Yeah, I'm glad you brought that up because that's key. Spending time with parents is probably more motivating than almost anything you can do. Certainly more motivating than giving kids gifts and rewards and more extrinsic rewards. There's nothing that is more valuable in a child's life than spending and getting the attention of their parents. Attention drives so much. Adults as well. I mean, the attention of your spouse, the attention of friends and colleagues but for kids it's parents and so, Jim, as I think you were suggesting, planning weekend activities afternoon activities together, go for family outings and bike rides and show kids that how much you like spending time with them and being active with them.

Jim Hill:

Good practical stuff. So I have to ask this one. What about the new weight loss medications in kids?

Jim Hill:

They're revolutionizing treatment in adults. Is there a place for medications with obese kids?

Tom Robinson:

Yeah, I think there definitely is. And I'm quite supportive of their use in kids with really severe obesity and those who are unlikely to benefit as much from other interventions and particularly those who have consequences of their obesity, already experiencing consequences in health or psychological. At the same time, because I think they're revolutionary. I mean, like they are in adults and kids, I think the outcomes of just been amazing so far. But at the same time, I'll say, especially as a pediatrician, that I'm cautious about it. I don't think they should be handed out willy-nilly. It should be a discussion with parents and caregivers and the kids themselves about the benefits and the potential risks. We really don't know the long-term effects of these drugs, even the short-term effects that much on a developing brain and a developing body. I mean, you're putting a person sort of into a semi-starvation state, and these drugs affect cells all over the body. I mean, we know that they affect the brain, you know, and central parts of the brain. We know they affect the GI tract and the liver and other places. And every day we seem to find some other part of the body they're affecting.

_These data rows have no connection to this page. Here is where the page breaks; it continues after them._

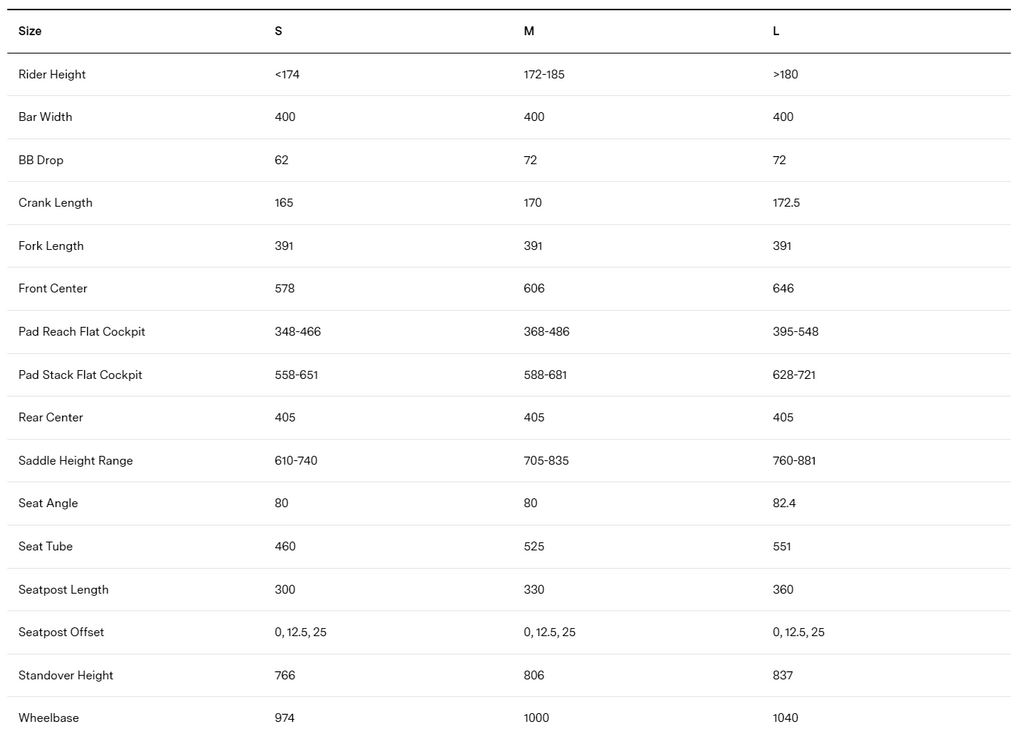Click Crank Length value 172.5

tap(786, 203)
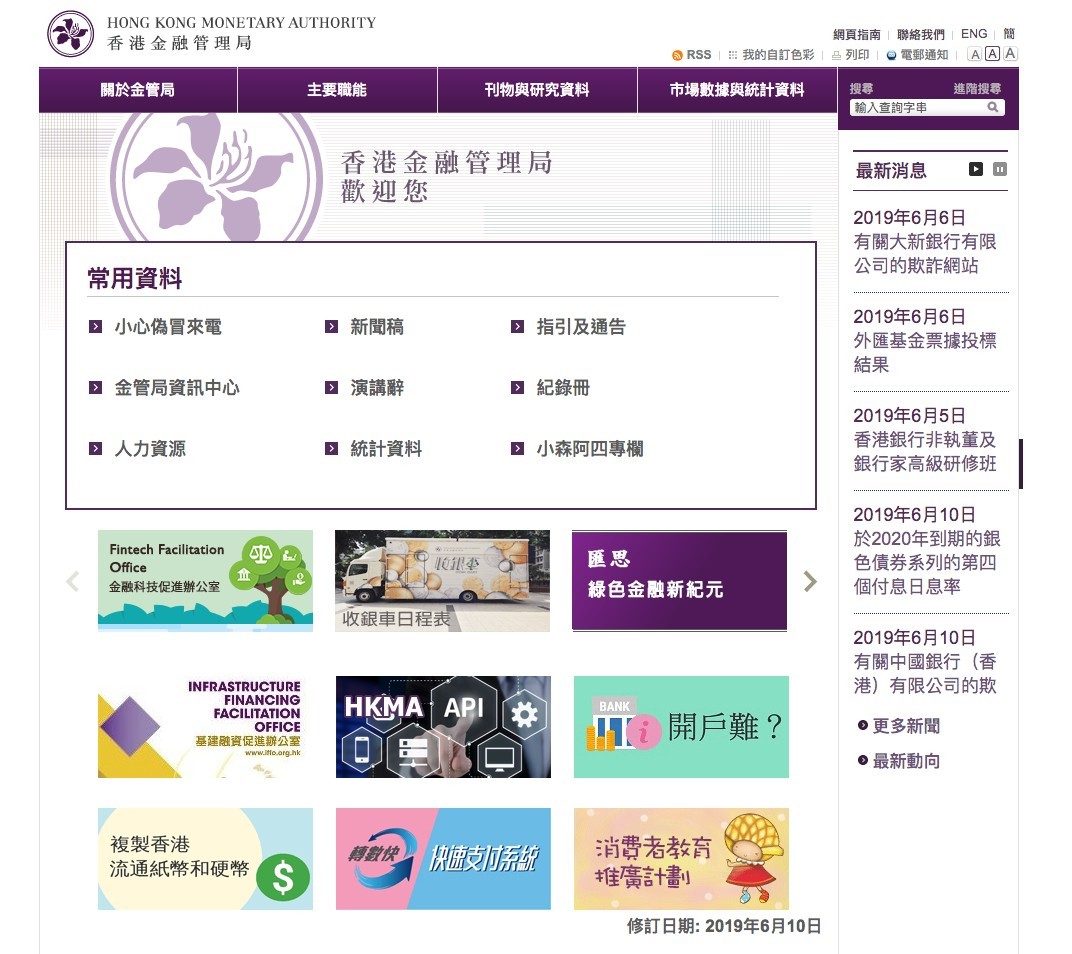1072x954 pixels.
Task: Pause the 最新消息 news rotation
Action: click(999, 169)
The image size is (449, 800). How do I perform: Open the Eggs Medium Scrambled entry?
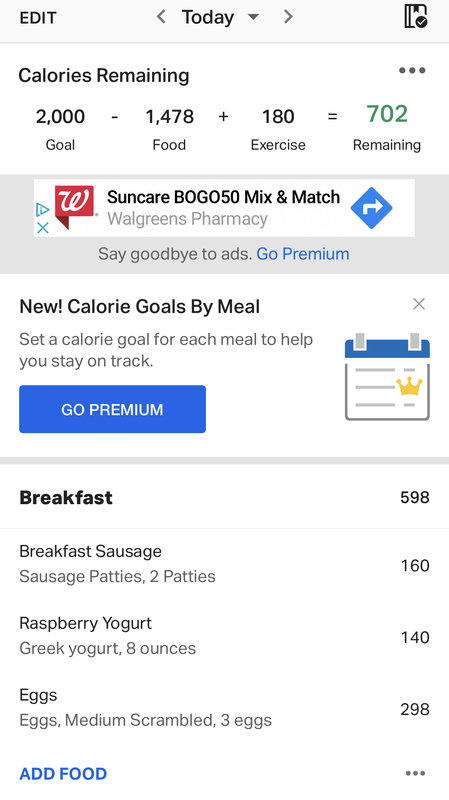pyautogui.click(x=224, y=708)
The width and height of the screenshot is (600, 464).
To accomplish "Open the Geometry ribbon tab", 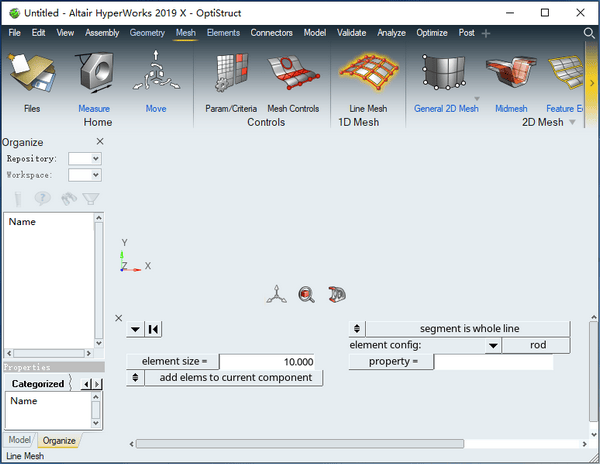I will pyautogui.click(x=147, y=33).
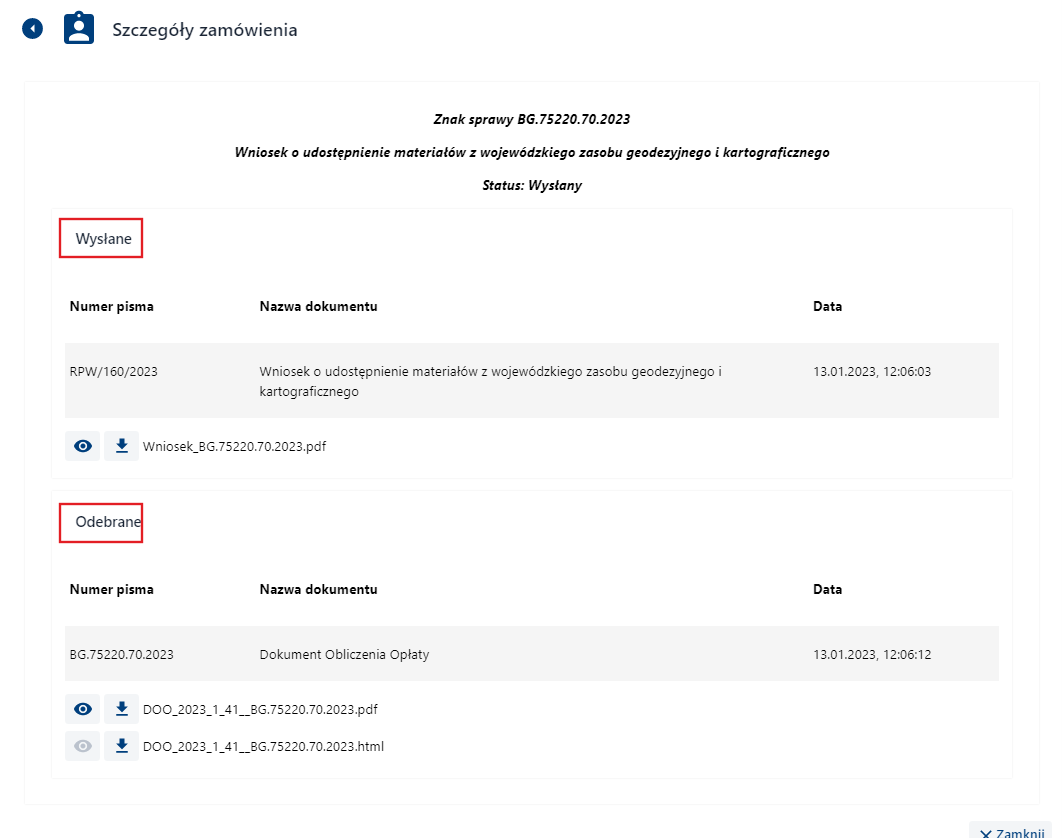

Well, kids' brains are still developing. Their bodies are still developing and growing, and we really don't know the impact of that. So I think it's very, very important that we study those, especially long-term studies, more than just a year and in more age groups as well. The other thing with them is as a public health-oriented person, I have concerns about these drugs' widening disparities is right now people with the most access to them, and it's going to continue. And this is a case with basically all new medical interventions.

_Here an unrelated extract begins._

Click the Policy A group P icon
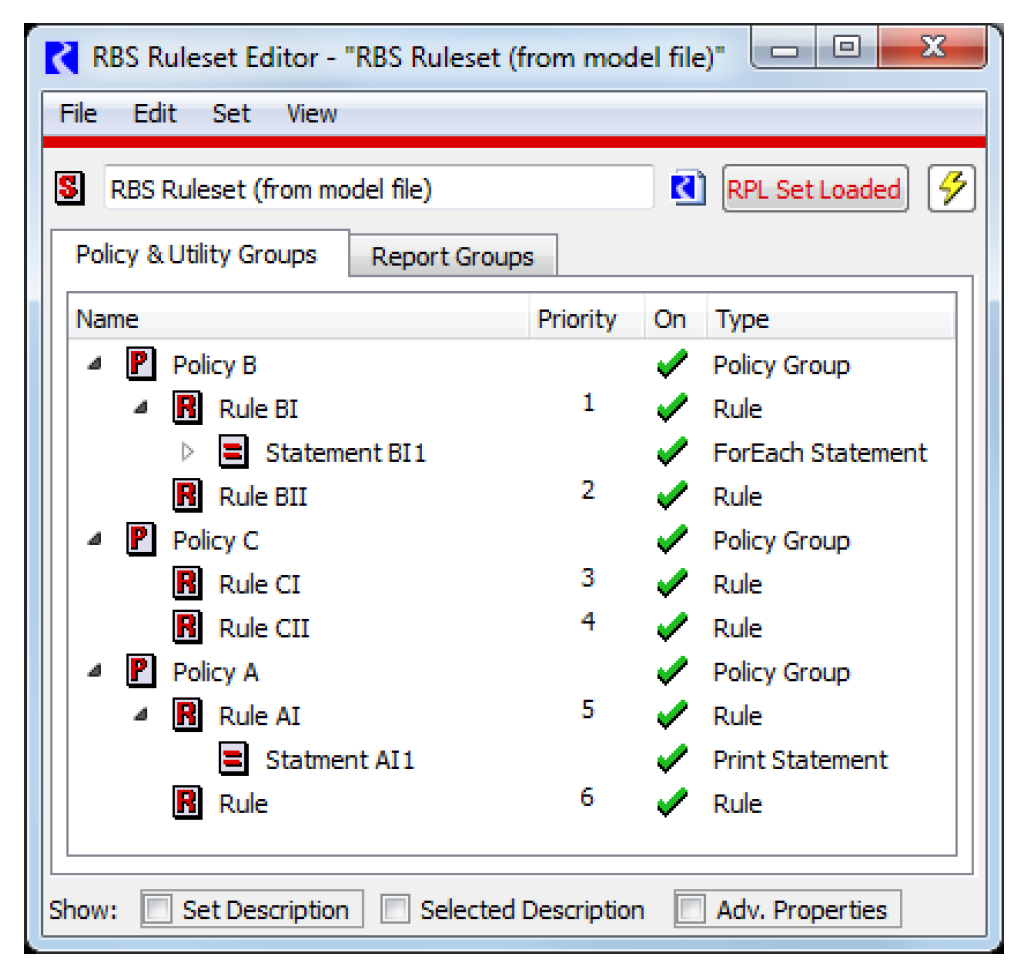1009x967 pixels. (141, 672)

But the people at highest risk in this case are low socioeconomic status and racial and ethnic minority groups who have the least access to these drugs. And so the populations who need them the most are going to have the least access to them. And so we're going to see widening of disparities in this case as opposed to narrowing of disparities, which we all want to see. The other thing is that I'm worried that all the hype around the drugs, which is in some ways earned because they are such a revolution in weight control, but the hype around them is drawing attention, I worry, away from the other things we've talked about, the environmental changes, the behavioral changes. And if we start to see less attention and less resources going into those other areas, we're going to be shot. Because as you know, not everybody wants these drugs. It's only a minority of people who are using them. And a lot of the people who use them don't continue them, which is another big problem. And that's happening in kids as well as, I mean, we know more about it in adults, but it's happening in kids as well as that they're coming off for a whole variety of reasons. And so we're always going to need behavioral interventions and making these environmental changes. And I really worry those things are underinvested in now already.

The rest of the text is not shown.